EXERCISE BRIEF - Copy all of the data below verbatim, keeping every line unchanged.

_ _ _ _

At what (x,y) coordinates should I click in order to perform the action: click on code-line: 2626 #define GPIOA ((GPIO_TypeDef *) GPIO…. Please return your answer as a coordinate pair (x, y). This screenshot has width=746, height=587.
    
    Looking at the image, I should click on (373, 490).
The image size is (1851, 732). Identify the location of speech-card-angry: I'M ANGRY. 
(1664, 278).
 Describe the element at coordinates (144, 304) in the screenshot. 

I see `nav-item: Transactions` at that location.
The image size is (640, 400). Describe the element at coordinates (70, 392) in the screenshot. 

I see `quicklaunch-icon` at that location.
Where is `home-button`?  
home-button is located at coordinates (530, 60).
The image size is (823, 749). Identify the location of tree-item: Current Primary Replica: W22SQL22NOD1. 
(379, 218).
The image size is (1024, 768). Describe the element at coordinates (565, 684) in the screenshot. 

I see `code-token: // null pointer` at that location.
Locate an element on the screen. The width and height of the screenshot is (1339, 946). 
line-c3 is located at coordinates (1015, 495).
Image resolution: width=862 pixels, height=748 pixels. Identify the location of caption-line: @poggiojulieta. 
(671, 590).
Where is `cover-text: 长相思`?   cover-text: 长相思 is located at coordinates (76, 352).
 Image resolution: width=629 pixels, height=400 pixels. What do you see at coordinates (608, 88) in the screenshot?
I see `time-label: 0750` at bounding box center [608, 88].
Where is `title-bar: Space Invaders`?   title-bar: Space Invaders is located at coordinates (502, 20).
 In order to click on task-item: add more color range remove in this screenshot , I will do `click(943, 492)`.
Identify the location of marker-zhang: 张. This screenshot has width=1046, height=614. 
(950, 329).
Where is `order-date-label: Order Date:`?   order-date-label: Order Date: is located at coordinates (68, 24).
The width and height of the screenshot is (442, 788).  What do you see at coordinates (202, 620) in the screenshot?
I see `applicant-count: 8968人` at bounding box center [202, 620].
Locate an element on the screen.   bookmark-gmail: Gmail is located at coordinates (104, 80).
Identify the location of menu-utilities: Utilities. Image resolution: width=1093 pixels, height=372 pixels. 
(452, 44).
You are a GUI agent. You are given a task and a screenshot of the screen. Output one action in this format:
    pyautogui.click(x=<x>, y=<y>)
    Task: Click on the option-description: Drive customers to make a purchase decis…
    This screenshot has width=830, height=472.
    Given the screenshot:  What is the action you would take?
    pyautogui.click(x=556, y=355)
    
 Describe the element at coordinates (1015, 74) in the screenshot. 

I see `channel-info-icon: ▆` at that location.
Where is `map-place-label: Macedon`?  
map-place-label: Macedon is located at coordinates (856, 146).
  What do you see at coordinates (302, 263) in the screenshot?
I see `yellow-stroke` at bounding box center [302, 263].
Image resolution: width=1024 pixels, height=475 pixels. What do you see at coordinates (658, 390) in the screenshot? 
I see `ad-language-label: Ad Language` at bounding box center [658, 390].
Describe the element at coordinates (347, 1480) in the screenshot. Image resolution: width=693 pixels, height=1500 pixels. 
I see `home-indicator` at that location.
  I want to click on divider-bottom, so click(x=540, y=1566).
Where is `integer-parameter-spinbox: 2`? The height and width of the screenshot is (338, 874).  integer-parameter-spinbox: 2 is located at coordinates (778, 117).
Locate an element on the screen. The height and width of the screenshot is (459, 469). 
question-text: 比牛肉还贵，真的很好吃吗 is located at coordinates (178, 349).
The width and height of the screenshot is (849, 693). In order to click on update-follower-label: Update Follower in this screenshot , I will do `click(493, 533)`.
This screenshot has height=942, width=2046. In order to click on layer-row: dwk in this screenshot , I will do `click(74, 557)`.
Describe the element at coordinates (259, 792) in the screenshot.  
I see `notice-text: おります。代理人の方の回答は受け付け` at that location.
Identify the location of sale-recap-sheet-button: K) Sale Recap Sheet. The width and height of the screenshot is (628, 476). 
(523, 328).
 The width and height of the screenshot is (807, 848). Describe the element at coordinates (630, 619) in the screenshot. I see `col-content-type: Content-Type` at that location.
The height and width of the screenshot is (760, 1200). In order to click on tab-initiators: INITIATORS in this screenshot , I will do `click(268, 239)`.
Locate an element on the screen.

_ _ _ _

SOLUTION FOR THIS EXERCISE -
At what (x,y) coordinates should I click in order to perform the action: click on code-line: 2626 #define GPIOA ((GPIO_TypeDef *) GPIO…. Please return your answer as a coordinate pair (x, y). This screenshot has width=746, height=587.
    
    Looking at the image, I should click on (373, 490).
The image size is (1851, 732). Identify the location of speech-card-angry: I'M ANGRY. 
(1664, 278).
 Describe the element at coordinates (144, 304) in the screenshot. 

I see `nav-item: Transactions` at that location.
The image size is (640, 400). Describe the element at coordinates (70, 392) in the screenshot. 

I see `quicklaunch-icon` at that location.
Where is `home-button`?  
home-button is located at coordinates (530, 60).
The image size is (823, 749). Identify the location of tree-item: Current Primary Replica: W22SQL22NOD1. 
(379, 218).
The image size is (1024, 768). Describe the element at coordinates (565, 684) in the screenshot. 

I see `code-token: // null pointer` at that location.
Locate an element on the screen. The width and height of the screenshot is (1339, 946). 
line-c3 is located at coordinates (1015, 495).
Image resolution: width=862 pixels, height=748 pixels. Identify the location of caption-line: @poggiojulieta. 
(671, 590).
Where is `cover-text: 长相思`?   cover-text: 长相思 is located at coordinates (76, 352).
 Image resolution: width=629 pixels, height=400 pixels. What do you see at coordinates (608, 88) in the screenshot?
I see `time-label: 0750` at bounding box center [608, 88].
Where is `title-bar: Space Invaders`?   title-bar: Space Invaders is located at coordinates (502, 20).
 In order to click on task-item: add more color range remove in this screenshot , I will do `click(943, 492)`.
Identify the location of marker-zhang: 张. This screenshot has width=1046, height=614. 
(950, 329).
Where is `order-date-label: Order Date:`?   order-date-label: Order Date: is located at coordinates (68, 24).
The width and height of the screenshot is (442, 788).  What do you see at coordinates (202, 620) in the screenshot?
I see `applicant-count: 8968人` at bounding box center [202, 620].
Locate an element on the screen.   bookmark-gmail: Gmail is located at coordinates (104, 80).
Identify the location of menu-utilities: Utilities. Image resolution: width=1093 pixels, height=372 pixels. 
(452, 44).
You are a GUI agent. You are given a task and a screenshot of the screen. Output one action in this format:
    pyautogui.click(x=<x>, y=<y>)
    Task: Click on the option-description: Drive customers to make a purchase decis…
    This screenshot has width=830, height=472.
    Given the screenshot:  What is the action you would take?
    pyautogui.click(x=556, y=355)
    
 Describe the element at coordinates (1015, 74) in the screenshot. 

I see `channel-info-icon: ▆` at that location.
Where is `map-place-label: Macedon`?  
map-place-label: Macedon is located at coordinates (856, 146).
  What do you see at coordinates (302, 263) in the screenshot?
I see `yellow-stroke` at bounding box center [302, 263].
Image resolution: width=1024 pixels, height=475 pixels. What do you see at coordinates (658, 390) in the screenshot? 
I see `ad-language-label: Ad Language` at bounding box center [658, 390].
Describe the element at coordinates (347, 1480) in the screenshot. Image resolution: width=693 pixels, height=1500 pixels. 
I see `home-indicator` at that location.
  I want to click on divider-bottom, so click(x=540, y=1566).
Where is `integer-parameter-spinbox: 2`? The height and width of the screenshot is (338, 874).  integer-parameter-spinbox: 2 is located at coordinates (778, 117).
Locate an element on the screen. The height and width of the screenshot is (459, 469). 
question-text: 比牛肉还贵，真的很好吃吗 is located at coordinates (178, 349).
The width and height of the screenshot is (849, 693). In order to click on update-follower-label: Update Follower in this screenshot , I will do `click(493, 533)`.
This screenshot has height=942, width=2046. In order to click on layer-row: dwk in this screenshot , I will do `click(74, 557)`.
Describe the element at coordinates (259, 792) in the screenshot.  
I see `notice-text: おります。代理人の方の回答は受け付け` at that location.
Identify the location of sale-recap-sheet-button: K) Sale Recap Sheet. The width and height of the screenshot is (628, 476). 
(523, 328).
 The width and height of the screenshot is (807, 848). Describe the element at coordinates (630, 619) in the screenshot. I see `col-content-type: Content-Type` at that location.
The height and width of the screenshot is (760, 1200). In order to click on tab-initiators: INITIATORS in this screenshot , I will do `click(268, 239)`.
Locate an element on the screen.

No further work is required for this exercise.